The horrific attack drew worldwide condemnation. It also fueled wide-ranging theories on social media, from suggestions that the shooting was the work of Democrats and that Crooks was allowed to take up a rooftop position unchallenged, to assertions that the whole thing was a fake.
An author and researcher, Anya is part of the Department of Languages, Cultures and Applied Linguistics in Carnegie Mellon’s Dietrich College of Humanities and Social Sciences. She became a tenured professor at CMU in February.
On her faculty page, Anya describes herself as a scholar of language learning and Black experiences in multilingualism.
“My primary fields of inquiry are critical applied linguistics, critical sociolinguistics and critical discourse studies examining race, gender, sexual and social class identities in new language learning through the multilingual journeys of African American students,” she wrote.
In September 2022, as the British royal family prepared to announce Queen Elizabeth’s passing, Anya made her feelings known on X.
“I heard the chief monarch of a thieving raping genocidal empire is finally dying,” the initial tweet read. “May her pain be excruciating.”
Those words drew fierce condemnation in the U.S. and abroad, but also support including thousands of petition signatures calling her an accomplished scholar and a force for diversity, equity and inclusion. To them, she was exercising her free speech rights.
In a letter, the Foundation for Individual Rights and Expression, headquartered in Philadelphia, implored Jahanian not to punish her.
Anya’s words apparently were rooted in feelings experienced in parts of the globe about the British empire and its colonization during the 1950s as the queen ascended to the throne.
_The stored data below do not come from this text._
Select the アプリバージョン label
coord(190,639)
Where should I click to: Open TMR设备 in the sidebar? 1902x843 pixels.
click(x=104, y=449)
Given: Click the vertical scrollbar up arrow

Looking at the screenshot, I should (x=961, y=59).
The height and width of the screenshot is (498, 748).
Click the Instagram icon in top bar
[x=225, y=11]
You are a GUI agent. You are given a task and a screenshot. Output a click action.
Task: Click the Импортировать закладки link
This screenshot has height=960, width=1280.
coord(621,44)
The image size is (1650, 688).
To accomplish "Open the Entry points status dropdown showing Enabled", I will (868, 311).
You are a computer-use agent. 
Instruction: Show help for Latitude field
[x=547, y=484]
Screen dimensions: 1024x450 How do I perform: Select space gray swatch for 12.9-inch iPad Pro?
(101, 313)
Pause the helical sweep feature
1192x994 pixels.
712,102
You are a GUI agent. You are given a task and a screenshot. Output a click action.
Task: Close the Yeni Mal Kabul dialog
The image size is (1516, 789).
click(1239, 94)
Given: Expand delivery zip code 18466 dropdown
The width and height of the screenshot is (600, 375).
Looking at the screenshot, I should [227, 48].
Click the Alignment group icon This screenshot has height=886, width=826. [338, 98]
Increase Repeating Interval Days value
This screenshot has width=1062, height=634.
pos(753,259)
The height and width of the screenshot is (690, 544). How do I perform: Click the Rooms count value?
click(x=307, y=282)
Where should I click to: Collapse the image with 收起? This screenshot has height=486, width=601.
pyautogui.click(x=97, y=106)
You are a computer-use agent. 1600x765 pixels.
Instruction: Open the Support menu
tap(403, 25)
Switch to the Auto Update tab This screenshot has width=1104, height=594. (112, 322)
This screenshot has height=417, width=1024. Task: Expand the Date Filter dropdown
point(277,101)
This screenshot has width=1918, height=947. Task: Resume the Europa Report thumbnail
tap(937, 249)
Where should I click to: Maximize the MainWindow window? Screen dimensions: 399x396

Though revered in parts of the world, she was the subject of bitterness in parts of Africa, Asia and the Caribbean, The Associated Press reported at the time.
Anya, of Nigerian-Trinidadian descent, defended her views, noting that the colonialism of past decades deeply affected her family.
“If anyone expects me to express anything but disdain for the monarch who supervised a government that sponsored the genocide that massacred and displaced half my family and the consequences of which those alive today are still trying to overcome, you can keep wishing upon a star,” she wrote.
At the time, Carnegie Mellon called Anya’s sentiment “offensive and objectionable” but noted it had been posted to her personal social media account and “free expression is core to the mission of higher education.”
“However,” added Kerwin, “the views she shared absolutely do not represent the values of the institution, nor the standards of discourse we seek to foster.”